= EXTRAIT CHOISI =
C’est ce que la commission nationale pour les minorités en Inde a cru voir dans les propos de Benoît XVI à Ratisbonne sur les rapports entre foi et raison, et les différences entre les manières chrétienne et islamique de considérer Dieu.
Etonnant raccourci, amalgame qui se répète dans une partie du monde musulman: c’est au moment ou le Pape dénonce comme « déraisonnable », et indigne du Dieu beau, bon et juste la volonté de convertir par la contrainte, qu’on l’accuse de vouloir entrer en guerre avec l’islam !


 
 

On ne s’étonnera évidemment pas de la virulence des réactions de musulmans qui s’affichent comme islamistes, bien que les représentants les plus fanatiques de cette mouvance nous aient justement habitués à des appels nullement équivoques au djihad. Une association musulmane en Inde accuse Benoît XVI de «blasphème », crime encore puni de mort dans certains pays islamiques. Au Pakistan, l’un des responsables du parti islamiste Jamiat Ulema-e-Islam, assure que « le djihad est un instrument de défense et nous attendons du pape qu’il s’exprime plutôt contre l’agression ». Le guide spirituel des Frères musulmans en Egypte, Mohammad Mehdi Akef, a accusé le Saint-Père de jeter de « l’huile sur le feu » au point de « menacer la paix mondiale ».
Il risque d’enflammer « la colère du monde musulman entier ».
Au Koweït, le secrétaire du parti islamiste Oumma (la Nation islamique qui a vocation à s’étendre jusqu’aux confins de la terre) a demandé à tous les pays musulmans de rappeler leur ambassadeusr près le Vatican «jusqu'à ce que le pape présente des excuses pour le tort porté au Prophète et à l’islam ».
Toute suggestion que ces réactions ne sont pas sans illustrer les propos de Benoît XVI serait évidemment politiquement peu correcte…


 
 

Mais ce sont aussi des instances plus officielles qui protestent au nom de la « tolérance » et de l’attachement à la raison dont elles se réclament. En Turquie – où le Pape doit se rendre pour la Saint-André, fin novembre – le directeur du département des Affaires religieuses auprès du gouvernement, Ali Bardakoglu, a déclaré ne voir « aucun intérêt pour le monde musulman à la visite en Turquie d’une personne ayant de telles convictions pour l’islam et son Prophète ».
Le secrétaire général du Conseil central des musulmans d’Allemagne, Aiman Mazyek, a trouvé l’Eglise « mal placée pour critiquer les dérives extrémistes de l’islam en raison de son histoire », évoquant « la sanglante christianisation de l’Amérique du Sud, les croisades dans le monde islamique, le fait que l’Eglise se soit laissé récupérer par le régime nazi… .. »

= DONNÉES =
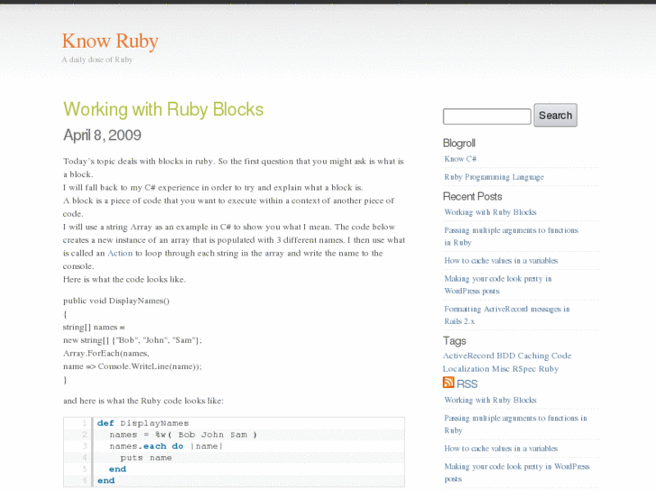The width and height of the screenshot is (656, 492).
Task: Open the Code tag in Tags
Action: click(x=561, y=356)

= CONSIGNES =
(1) D'après le texte sur les réactions au discours de Ratisbonne, qui est le guide spirituel des Frères musulmans en Égypte ?
(2) Relevez toutes les personnes nommées dans le texte sur les réactions au discours de Ratisbonne dont des propos sont rapportés.
(3) Prolongez le texte sur les réactions au discours de Ratisbonne après sa dernière phrase.

= CORRIGÉ DES EXERCICES =
(1) Mohammad Mehdi Akef.

(2) Benoît XVI, Mohammad Mehdi Akef, Ali Bardakoglu, Aiman Mazyek.

(3)
 
 

L’Organisation de la conférence islamique, comme Dalil Boubakeur à Paris, demande une « clarification » des propos du Pape.
Le nouveau porte-parole du Vatican, le père Federico Lombardi, l’a en quelque sorte apportée en disant : « Il est opportun de relever que ce qui tient à cœur au pape est une claire et radicale réfutation de la motivation religieuse de la violence » : un appel à la réflexion et finalement, l’ouverture d’une véritable
confrontation intellectuelle entre le christianisme et l’islam qui repose sur la juste exposition de ce que chacun croit et enseigne.
Le Figaro ne voit pas les choses ainsi: pour lui, Benoît XVI vient de réduire la diplomatie vaticane à l’état de « champ de ruines ». Pas moins !


 
 

Pourtant (et c’est un thème récurrent, une préoccupation angoissée qui ressort de nombreux textes et paroles de Benoît XVI), le Saint-Père a voulu avant tout dénoncer la coupure opérée en Occident entre la foi et la raison, par le rejet de Dieu qui rend radicalement impossible toute rencontre avec les cultures qui ont sauvegardé le rapport à Dieu dans leur mode de penser et de vivre.
Ce rapport peut être faussé, suggère son discours, et donc remis en question à partir de la vérité… universelle. Mais son absence est le premier mal qui nous détruit. En cela les relations avec l’islam sont loin d’être le thème central de son discours de Ratisbonne.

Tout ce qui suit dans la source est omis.